AIM OF THE TASK >> Will you give every entry again exactly as it stands?

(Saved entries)
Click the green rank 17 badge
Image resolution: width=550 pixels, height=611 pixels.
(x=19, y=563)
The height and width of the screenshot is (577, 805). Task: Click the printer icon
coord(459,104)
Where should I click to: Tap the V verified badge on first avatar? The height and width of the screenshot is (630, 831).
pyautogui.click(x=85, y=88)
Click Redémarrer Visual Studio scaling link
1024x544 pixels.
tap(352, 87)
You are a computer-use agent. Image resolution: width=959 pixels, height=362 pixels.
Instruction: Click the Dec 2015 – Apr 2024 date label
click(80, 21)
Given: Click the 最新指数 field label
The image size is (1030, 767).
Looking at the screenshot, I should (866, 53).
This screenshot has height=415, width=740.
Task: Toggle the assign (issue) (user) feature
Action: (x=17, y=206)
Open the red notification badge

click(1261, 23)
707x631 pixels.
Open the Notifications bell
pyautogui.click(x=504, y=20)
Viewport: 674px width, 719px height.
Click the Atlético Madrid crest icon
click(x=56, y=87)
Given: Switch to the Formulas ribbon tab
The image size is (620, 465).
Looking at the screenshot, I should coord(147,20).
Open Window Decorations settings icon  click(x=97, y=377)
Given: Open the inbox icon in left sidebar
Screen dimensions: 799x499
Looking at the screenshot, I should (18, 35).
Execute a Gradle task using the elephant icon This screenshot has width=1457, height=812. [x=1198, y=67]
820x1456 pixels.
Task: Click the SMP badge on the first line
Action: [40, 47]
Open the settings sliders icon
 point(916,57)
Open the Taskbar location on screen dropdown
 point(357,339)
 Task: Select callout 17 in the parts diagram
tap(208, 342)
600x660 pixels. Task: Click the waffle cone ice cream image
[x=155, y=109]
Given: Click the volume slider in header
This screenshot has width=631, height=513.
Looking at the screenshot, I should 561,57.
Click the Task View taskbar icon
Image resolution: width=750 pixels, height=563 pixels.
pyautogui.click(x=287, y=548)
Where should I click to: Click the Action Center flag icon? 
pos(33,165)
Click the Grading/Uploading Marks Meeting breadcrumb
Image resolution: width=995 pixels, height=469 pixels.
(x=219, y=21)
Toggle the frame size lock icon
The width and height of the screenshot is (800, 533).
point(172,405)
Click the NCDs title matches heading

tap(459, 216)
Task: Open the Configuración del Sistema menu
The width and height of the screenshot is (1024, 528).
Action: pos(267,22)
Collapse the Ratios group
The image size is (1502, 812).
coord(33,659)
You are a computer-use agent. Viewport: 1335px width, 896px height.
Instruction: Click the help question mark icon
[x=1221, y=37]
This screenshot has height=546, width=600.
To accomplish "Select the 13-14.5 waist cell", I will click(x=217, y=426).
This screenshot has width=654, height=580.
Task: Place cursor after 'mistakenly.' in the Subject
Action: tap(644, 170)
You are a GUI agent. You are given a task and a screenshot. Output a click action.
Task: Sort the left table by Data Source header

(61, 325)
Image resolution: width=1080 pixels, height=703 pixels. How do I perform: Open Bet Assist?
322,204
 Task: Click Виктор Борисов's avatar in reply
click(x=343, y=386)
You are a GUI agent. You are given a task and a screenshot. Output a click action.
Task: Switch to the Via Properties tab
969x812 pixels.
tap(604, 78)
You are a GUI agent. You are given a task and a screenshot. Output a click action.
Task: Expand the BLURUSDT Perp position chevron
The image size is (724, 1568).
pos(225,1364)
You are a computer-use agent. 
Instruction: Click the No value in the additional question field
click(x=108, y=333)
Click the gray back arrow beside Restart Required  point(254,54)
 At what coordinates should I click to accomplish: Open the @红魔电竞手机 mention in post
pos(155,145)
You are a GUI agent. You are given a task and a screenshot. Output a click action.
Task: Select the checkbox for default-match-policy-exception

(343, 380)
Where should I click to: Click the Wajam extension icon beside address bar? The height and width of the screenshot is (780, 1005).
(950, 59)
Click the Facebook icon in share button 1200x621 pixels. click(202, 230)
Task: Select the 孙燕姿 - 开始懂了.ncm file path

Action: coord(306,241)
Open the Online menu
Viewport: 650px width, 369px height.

EXERCISE OUTPUT >>
Click the green rank 17 badge
Image resolution: width=550 pixels, height=611 pixels.
(x=19, y=563)
The height and width of the screenshot is (577, 805). Task: Click the printer icon
coord(459,104)
Where should I click to: Tap the V verified badge on first avatar? The height and width of the screenshot is (630, 831).
pyautogui.click(x=85, y=88)
Click Redémarrer Visual Studio scaling link
1024x544 pixels.
tap(352, 87)
You are a computer-use agent. Image resolution: width=959 pixels, height=362 pixels.
Instruction: Click the Dec 2015 – Apr 2024 date label
click(80, 21)
Given: Click the 最新指数 field label
The image size is (1030, 767).
Looking at the screenshot, I should (866, 53).
This screenshot has height=415, width=740.
Task: Toggle the assign (issue) (user) feature
Action: (x=17, y=206)
Open the red notification badge

click(1261, 23)
707x631 pixels.
Open the Notifications bell
pyautogui.click(x=504, y=20)
Viewport: 674px width, 719px height.
Click the Atlético Madrid crest icon
click(x=56, y=87)
Given: Switch to the Formulas ribbon tab
The image size is (620, 465).
Looking at the screenshot, I should coord(147,20).
Open Window Decorations settings icon  click(x=97, y=377)
Given: Open the inbox icon in left sidebar
Screen dimensions: 799x499
Looking at the screenshot, I should (18, 35).
Execute a Gradle task using the elephant icon This screenshot has width=1457, height=812. [x=1198, y=67]
820x1456 pixels.
Task: Click the SMP badge on the first line
Action: [40, 47]
Open the settings sliders icon
 point(916,57)
Open the Taskbar location on screen dropdown
 point(357,339)
 Task: Select callout 17 in the parts diagram
tap(208, 342)
600x660 pixels. Task: Click the waffle cone ice cream image
[x=155, y=109]
Given: Click the volume slider in header
This screenshot has width=631, height=513.
Looking at the screenshot, I should 561,57.
Click the Task View taskbar icon
Image resolution: width=750 pixels, height=563 pixels.
pyautogui.click(x=287, y=548)
Where should I click to: Click the Action Center flag icon? 
pos(33,165)
Click the Grading/Uploading Marks Meeting breadcrumb
Image resolution: width=995 pixels, height=469 pixels.
(x=219, y=21)
Toggle the frame size lock icon
The width and height of the screenshot is (800, 533).
point(172,405)
Click the NCDs title matches heading

tap(459, 216)
Task: Open the Configuración del Sistema menu
The width and height of the screenshot is (1024, 528).
Action: pos(267,22)
Collapse the Ratios group
The image size is (1502, 812).
coord(33,659)
You are a computer-use agent. Viewport: 1335px width, 896px height.
Instruction: Click the help question mark icon
[x=1221, y=37]
This screenshot has height=546, width=600.
To accomplish "Select the 13-14.5 waist cell", I will click(x=217, y=426).
This screenshot has width=654, height=580.
Task: Place cursor after 'mistakenly.' in the Subject
Action: tap(644, 170)
You are a GUI agent. You are given a task and a screenshot. Output a click action.
Task: Sort the left table by Data Source header

(61, 325)
Image resolution: width=1080 pixels, height=703 pixels. How do I perform: Open Bet Assist?
322,204
 Task: Click Виктор Борисов's avatar in reply
click(x=343, y=386)
You are a GUI agent. You are given a task and a screenshot. Output a click action.
Task: Switch to the Via Properties tab
969x812 pixels.
tap(604, 78)
You are a GUI agent. You are given a task and a screenshot. Output a click action.
Task: Expand the BLURUSDT Perp position chevron
The image size is (724, 1568).
pos(225,1364)
You are a computer-use agent. 
Instruction: Click the No value in the additional question field
click(x=108, y=333)
Click the gray back arrow beside Restart Required  point(254,54)
 At what coordinates should I click to accomplish: Open the @红魔电竞手机 mention in post
pos(155,145)
You are a GUI agent. You are given a task and a screenshot. Output a click action.
Task: Select the checkbox for default-match-policy-exception

(343, 380)
Where should I click to: Click the Wajam extension icon beside address bar? The height and width of the screenshot is (780, 1005).
(950, 59)
Click the Facebook icon in share button 1200x621 pixels. click(202, 230)
Task: Select the 孙燕姿 - 开始懂了.ncm file path

Action: coord(306,241)
Open the Online menu
Viewport: 650px width, 369px height.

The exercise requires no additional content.